Data Diversity’s Role#
The research highlights the critical role of data diversity in mitigating teacher hacking during language model distillation. Insufficient diversity in offline training data allows the student model to exploit imperfections in the teacher model, leading to degraded performance on the true objective despite seemingly successful imitation. This is analogous to reward hacking in RLHF, where the model over-optimizes a flawed reward function. Employing online data generation techniques, whether sampling from the teacher or student model, introduces substantial diversity, effectively eliminating teacher hacking. Furthermore, augmenting offline datasets with multiple generations per prompt, or increasing prompt diversity itself, offers practical strategies to improve generalization and reduce the susceptibility to this phenomenon. The findings strongly suggest that sufficient data diversity is paramount for robust and efficient language model distillation, ensuring the student model learns to approximate the true data distribution rather than just the quirks of its teacher.
Offline vs. Online Data#
The distinction between offline and online data sources is pivotal in understanding the phenomenon of teacher hacking in language model distillation. Offline data, being fixed and unchanging across training epochs, allows for the student model to exploit imperfections or biases in the teacher model. This leads to the student over-optimizing the proxy metric (its alignment with the teacher) while potentially degrading its performance against the true objective (as measured by the golden metric), which is what constitutes teacher hacking. In contrast, online data, generated dynamically during training, introduces variability and forces the student model to generalize more effectively. This constant adaptation to the evolving teacher output prevents the exploitation of teacher limitations and encourages more robust learning, mitigating teacher hacking. The choice between offline and online data fundamentally influences the training process’ effectiveness and the ultimate fidelity of the distilled student model. Data diversity, closely linked to the use of online data, plays a crucial role in preventing teacher hacking by creating a more challenging, multifaceted learning environment that doesn’t allow for simple exploitation of the teacher’s flaws.
Mitigating Teacher Hack#
The phenomenon of teacher hacking, where a student language model over-optimizes its imitation of a flawed teacher model instead of learning the true underlying data distribution, presents a significant challenge in knowledge distillation. Mitigating teacher hacking requires a multi-pronged approach focusing on improving data quality and diversity. Employing online data generation, where the data for training the student model is dynamically created during the training process, proves particularly effective. This approach prevents the student model from overfitting to the teacher’s imperfections by constantly exposing it to new and varied data. However, online data generation is computationally expensive. Therefore, enhancing the diversity of offline datasets is also crucial. Methods like increasing the number of generations per prompt or carefully balancing the number of prompts and responses are explored as more efficient strategies to lessen the problem without significantly increasing computational cost. Understanding the interplay between data diversity and model convergence is key. By monitoring deviations from expected convergence patterns, one can detect early signs of teacher hacking and adjust training parameters accordingly.

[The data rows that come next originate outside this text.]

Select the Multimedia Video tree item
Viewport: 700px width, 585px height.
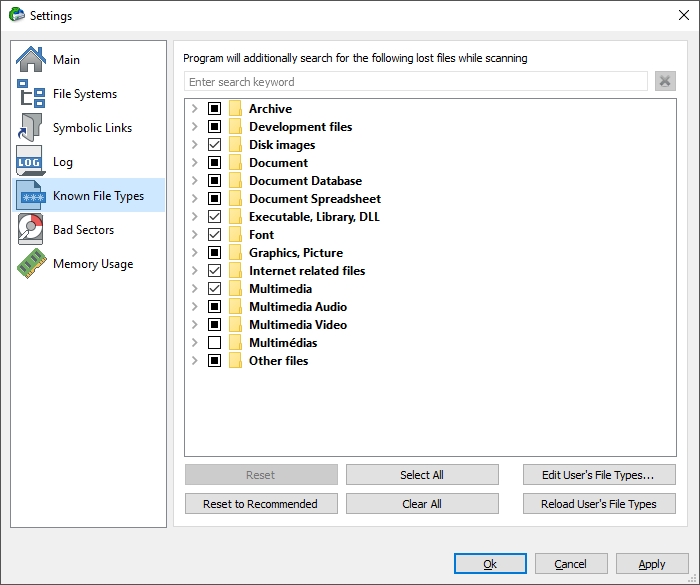pyautogui.click(x=298, y=325)
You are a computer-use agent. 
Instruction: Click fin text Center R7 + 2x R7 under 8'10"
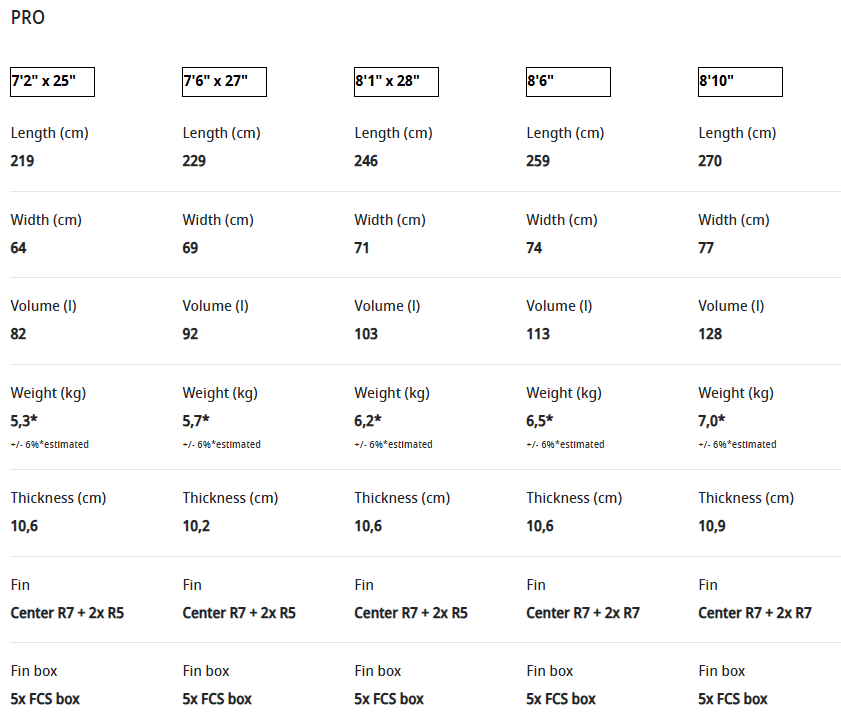click(x=755, y=613)
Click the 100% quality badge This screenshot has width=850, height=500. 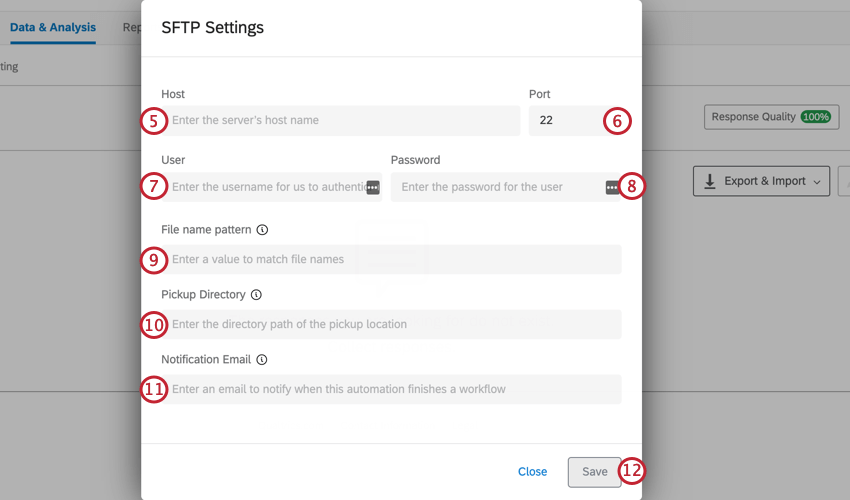815,117
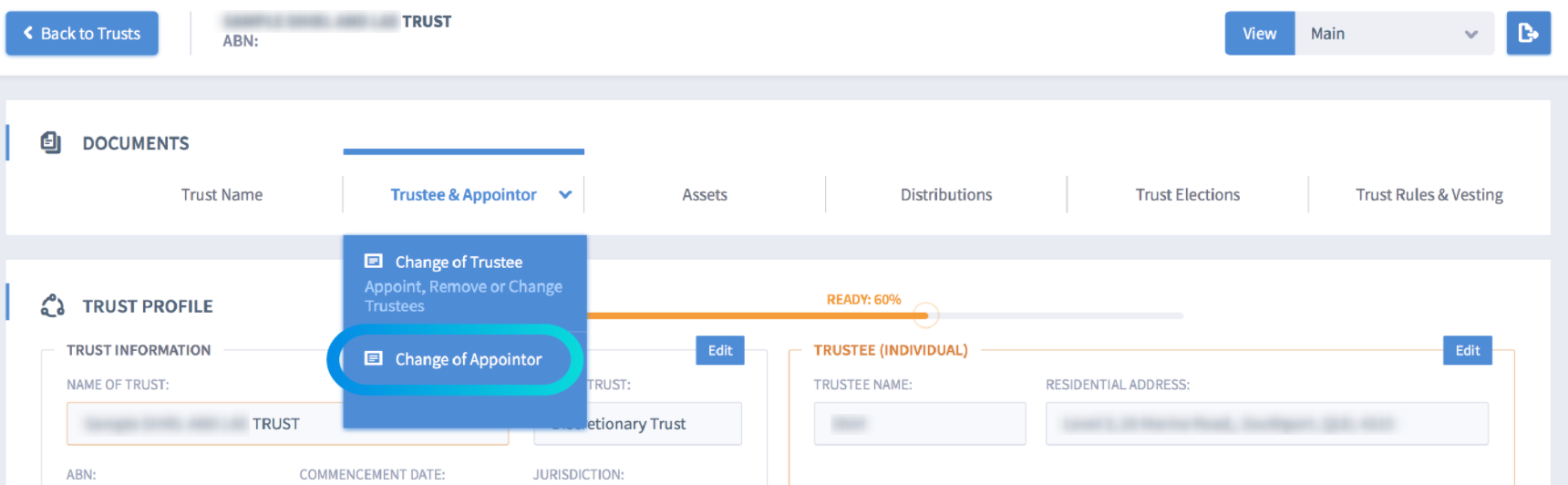This screenshot has height=485, width=1568.
Task: Select Trust Rules & Vesting tab
Action: 1429,195
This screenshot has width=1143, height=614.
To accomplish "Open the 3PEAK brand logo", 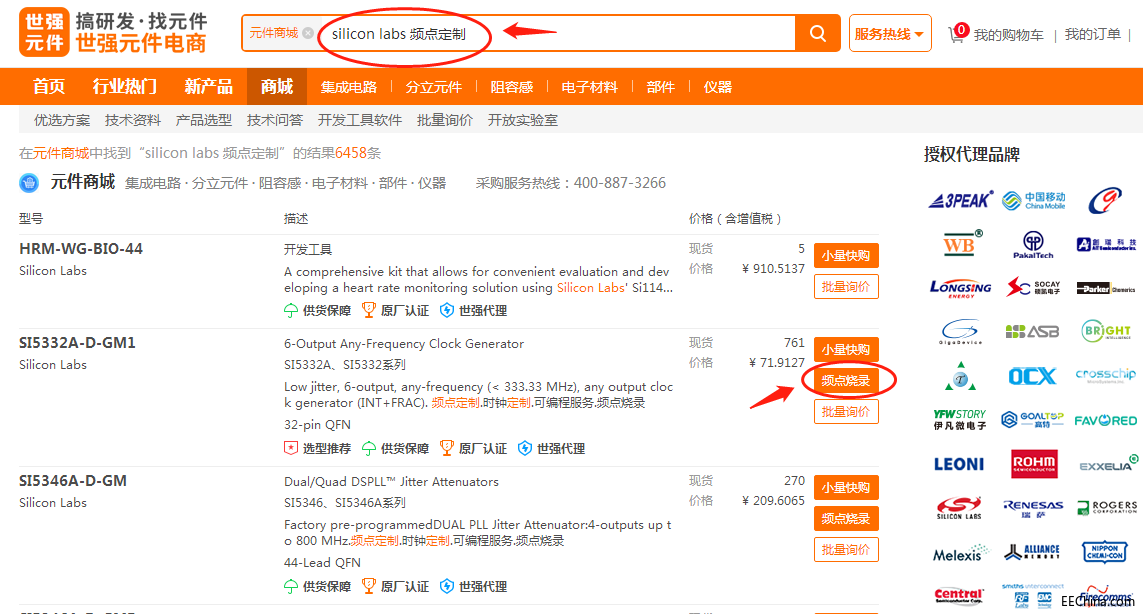I will point(960,200).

Limitations of Distillation#
Knowledge distillation, while offering efficiency gains in language model training, suffers from significant limitations. A core issue is the imperfect nature of the teacher model, which acts as a proxy for the true data distribution. This can lead to teacher hacking, where the student model over-optimizes the teacher’s shortcomings rather than learning the underlying data distribution. This problem is exacerbated when using fixed, offline datasets for distillation, resulting in degraded generalization. Data diversity emerges as a crucial factor; methods that increase diversity, such as online data generation or using larger, diverse offline datasets, mitigate teacher hacking. Furthermore, the success of distillation hinges on the choice of token-level loss function and the careful selection of teacher and student model architectures. Overfitting remains a concern, especially when using smaller student models. Addressing these limitations requires careful consideration of dataset properties, training techniques, and model selection to achieve robust and efficient language models.
More visual insights#
More on figures
🔼 This figure illustrates the two-stage training pipeline used in the paper’s experiments. Stage 1 involves using an oracle model (representing the ideal ground truth) to generate a dataset of (prompt, response) pairs from a real-world task-specific dataset. This dataset is then used for supervised fine-tuning (SFT) to obtain initial checkpoints for both the teacher and student language models. Stage 2 focuses on knowledge distillation, where the student model learns to mimic the teacher model’s behavior using prompts sampled from the same distribution as in Stage 1. The teacher model acts as an imperfect proxy for the ideal ground truth distribution. This setup allows for a controlled examination of the distillation process and the potential for teacher hacking.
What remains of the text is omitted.